We do not know whether these fractured rationalizations reflect the mindset of those involved in “the Final Solution’ or represents Hoess trying to somehow portray himself as merely a cog who felt sorry for his victims. However, there is no doubt Hoess ultimately agreed with the Nazi program. He believed in the need for concentration camps to lock up “enemies of the state” and professional criminals.
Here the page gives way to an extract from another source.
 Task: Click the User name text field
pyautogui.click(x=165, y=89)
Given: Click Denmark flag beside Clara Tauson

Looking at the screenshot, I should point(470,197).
Likewise, he seeks to “emphasize” that he “personally never hated the Jews.” Instead, he just “considered them to be the enemy of our nation.” The fact that certain results flow from those positions seems utterly inconsequential to Hoess.

Given the subject, both individually and topically, I don’t see wanting to sit in a theater to hear Hoess expound on his life and thoughts. Still, the 16 chapters Amann extracts from the original, lengthier writings are a concise recap of Hoess’ life and the concentration camp system. More important, they provide stark insight into the nature of many of those responsible for the Holocaust.


The first gassing of people did not really sink into my mind. Perhaps I was much too impressed by the whole procedure.